Assignment: Should a picture appear anywhere in the data, omit it and copy everything else exactly.

Data provided:
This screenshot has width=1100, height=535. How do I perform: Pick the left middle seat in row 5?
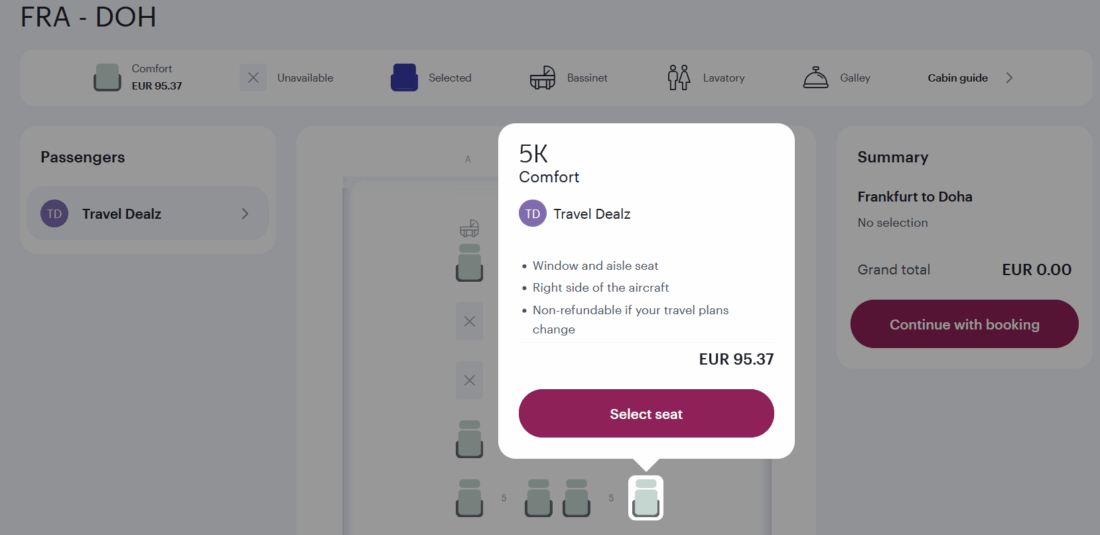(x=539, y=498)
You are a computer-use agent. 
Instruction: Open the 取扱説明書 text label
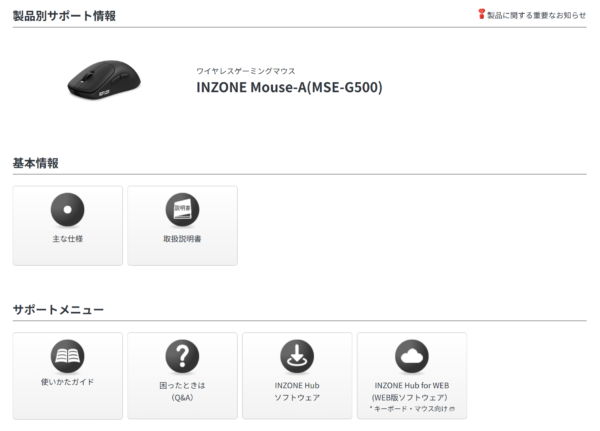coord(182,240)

Result below:
This screenshot has width=1100, height=535. How do I perform: Pick the left middle seat in row 5?
(x=539, y=498)
You are a computer-use agent. 
Instruction: Open the 取扱説明書 text label
coord(182,240)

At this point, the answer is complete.